Toen die oorlogen toch een feit waren, zette hij zijn middelen voor massaproductie in voor de oorlogsindustrie. Tijdens de Eerste Wereldoorlog produceerden zijn fabrieken 39.000 T-Fords die aan het front dienstdeden als ambulances, vrachtwagens en personenauto’s. Daarnaast leverde de Ford Motor Company tegen kostprijs 7000 tractoren aan het door de onderzeebootblokkade geplaagde Groot-Brittannië, dat zijn voedselproductie moest opvoeren. Tegelijk produceerde het bedrijf per dag 75 uitstekende Liberty-vliegtuigmotoren. Ook bouwde Ford, op assemblagelijnen, 46 torpedobootjagers van het type Eagle.

Tijdens de Tweede Wereldoorlog bleek dat ook uiterst complexe objecten als de B-24 Liberator-bommenwerper, die uit 1,2 miljoen onderdelen bestond, op de lopende band geproduceerd konden worden. In de speciaal hiervoor gebouwde fabriek in Willow Run werden er per maand 650 gebouwd.

Ook de modellen die hierna gebouwd werden, die ook allemaal werden aangeduid met een letter, verkochten nooit meer dan enkele duizenden exemplaren. Dit werd onder meer veroorzaakt door onenigheid tussen de aandeelhouders.
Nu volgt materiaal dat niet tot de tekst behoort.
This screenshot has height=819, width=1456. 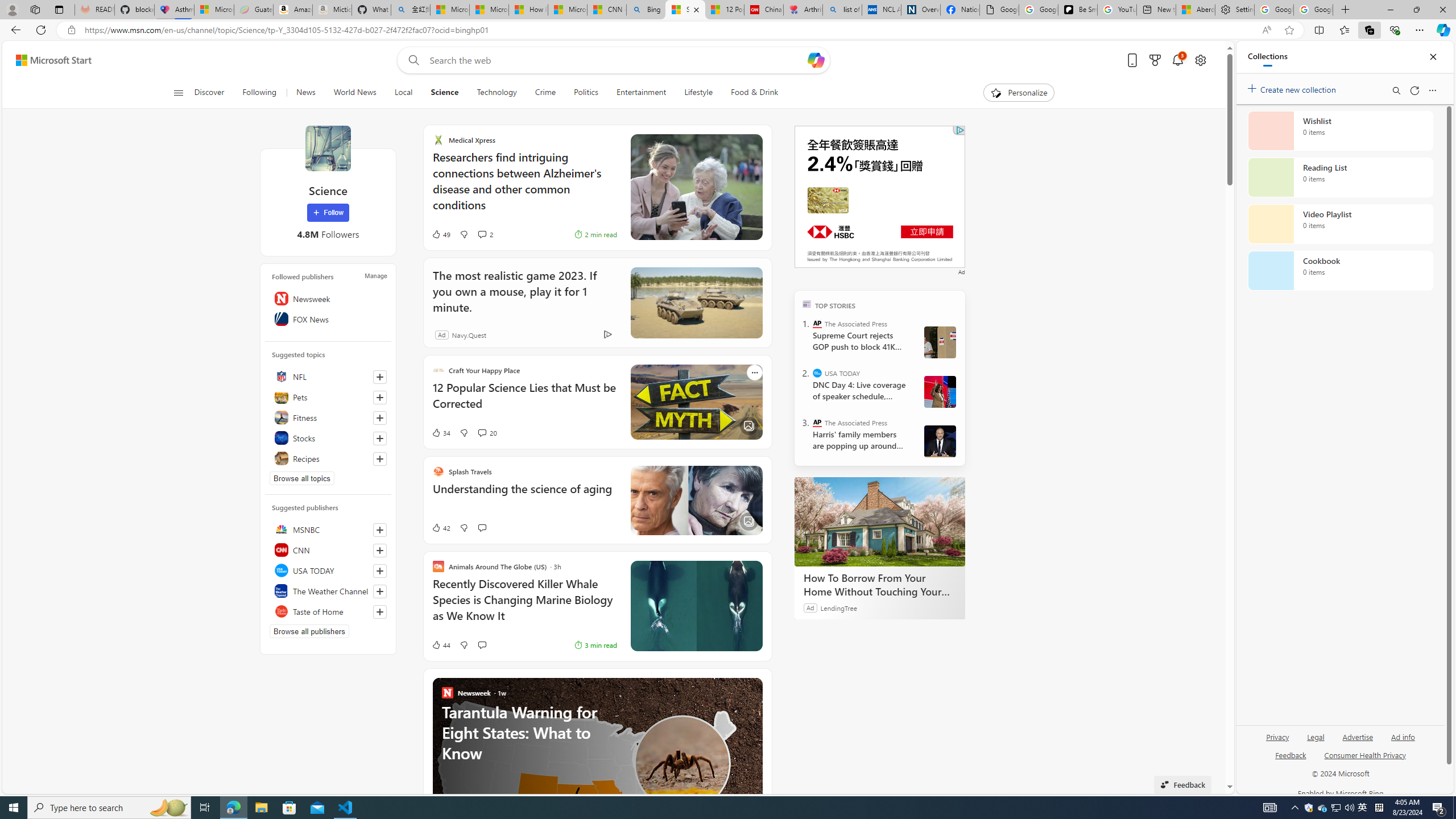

Terwijl Ford een zo goedkoop mogelijke auto wilde maken, die bereikbaar was voor een zo groot mogelijk publiek, zagen de meeste anderen meer in exclusievere, duurdere modellen.

Nadat Ford via enkele slinkse manoeuvres de meerderheid van de aandelen in de Ford Motor Company had verworven, kon hij zich helemaal concentreren op de ontwikkeling van wat hij de ‘universele auto’ noemde. Dit leidde eind 1908 tot de lancering van het beroemde ‘Model T’. Deze T-Ford had een viercilindermotor met een inhoud van 2,9 liter, wat een vermogen van 20 pk opleverde en een topsnelheid van zo’n 70 km/u.

Gratis publiciteit

De auto zou in de loop van de tijd in allerlei varianten worden geleverd – van sportmodellen tot kleine vrachtwagens en ambulances –, maar de eerste T-Fords waren vierpersoons open wagens, die 850 dollar kostten. Dat was voor een technisch behoorlijk geavanceerde en degelijke auto niet veel geld, maar voor verreweg de meeste Amerikanen was hij nog altijd volstrekt onbereikbaar. Het jaarsalaris van de meeste arbeiders die bij Ford zelf werkten lag rond de 700 dollar. Op twee manieren zou Ford ervoor zorgen dat een auto wel binnen het bereik van de ‘gewone Amerikaan’ kwam.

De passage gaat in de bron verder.